Italy’s data privacy watchdog said Google had agreed to it conducting inspections at its Californian headquarters, the first time a European Union regulator will make checks on the company inside U.S. territory.
Friday’s announcement represents the latest privacy challenge for the company in the EU and underscores the willingness of the 28-member bloc to ensure its citizens’ data are treated according to EU law, even when held in foreign jurisdictions.
Google has been under investigation by several EU data protection authorities (DPAs) since it consolidated some 70 existing privacy policies into one in March 2012, combining data collected on individual users across its services, including YouTube, Gmail and social network Google+.
It gave users no means to opt out.
On Friday the Italian data protection authority said Google had agreed to put in place all the privacy protections required of it and to submit to regular checks. It said Google had until Jan. 15, 2016 to implement changes in how it treats and stores users’ data.
“For the first time in Europe, it (Google) will be the subject of regular checks to monitor progress … of the actions to bring its platform into line with domestic legislation,” the DPA said.

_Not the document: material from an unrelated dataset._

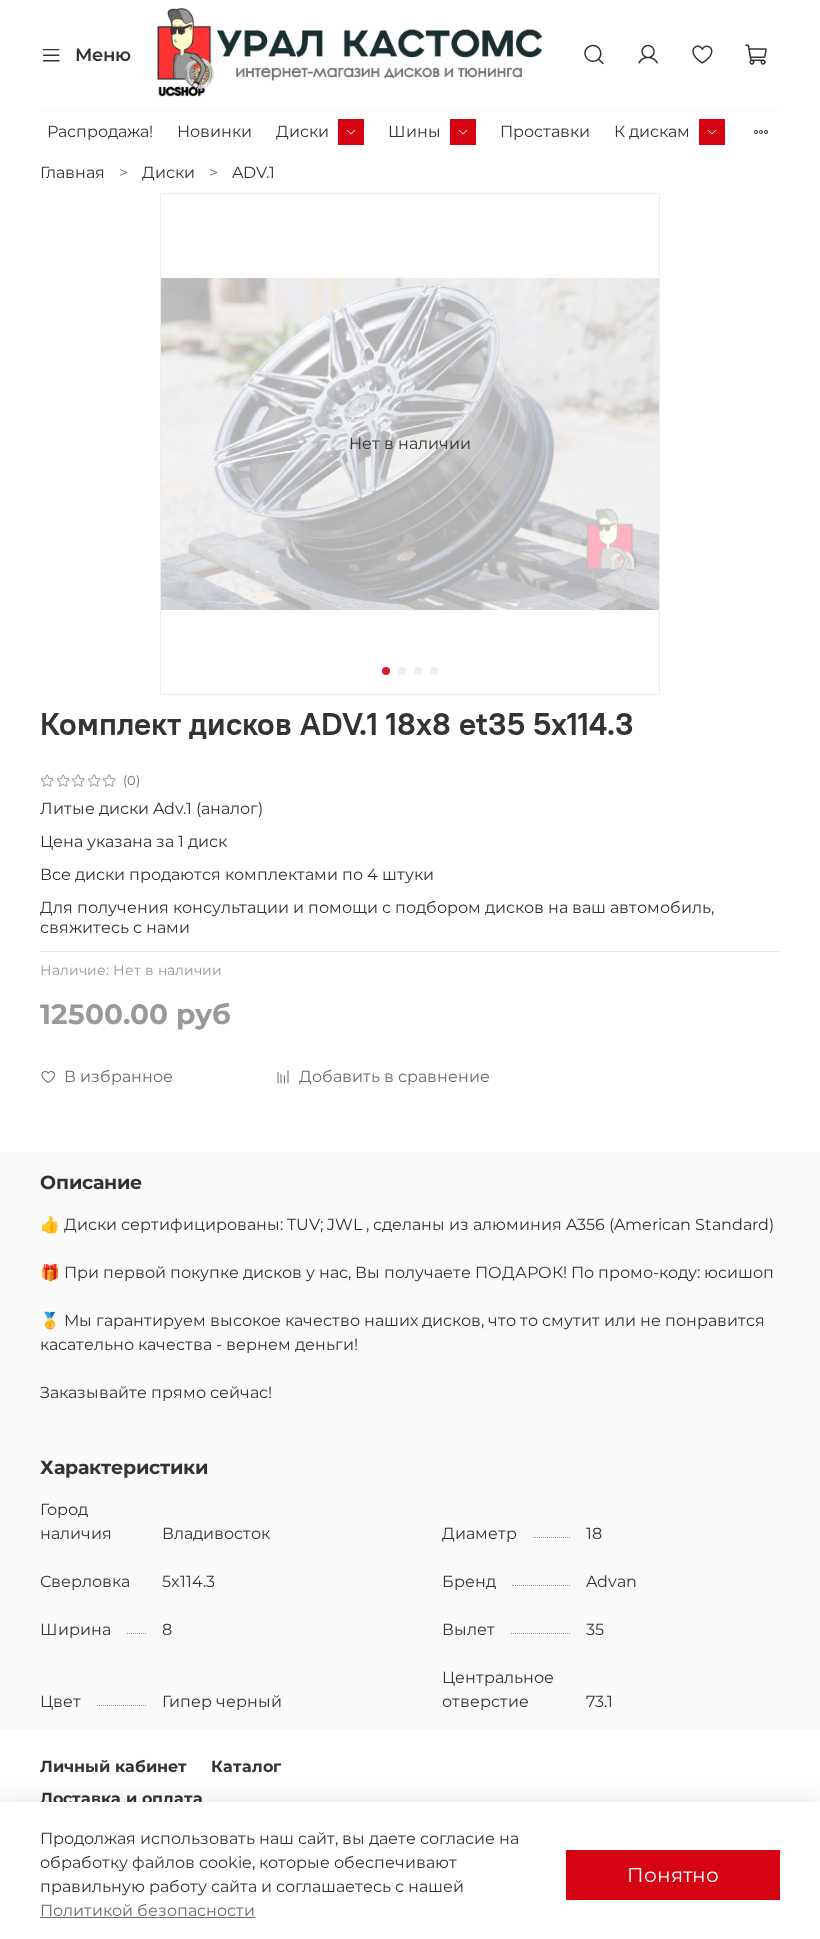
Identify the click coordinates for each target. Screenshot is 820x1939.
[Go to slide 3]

A Google spokeswoman said: “As we said in July last year, we have fully engaged with (the Italian regulator) … throughout this process and will continue to do so,” but did not confirm the details of any agreement.
The authority said it expected quarterly updates on progress and reserved the right to inspect Google’s headquarters to verify if its treatment of Italians’ data complied with the rules.
Under changes agreed on Friday, Google will have to make clear to users how their data would be used, the regulator said, adding Google would not be allowed to use data to profile users without their prior consent and would have to guarantee them the right to oppose their information being used in such profiling.
Regulators in France and Spain have fined Google for breaking local laws on data protection.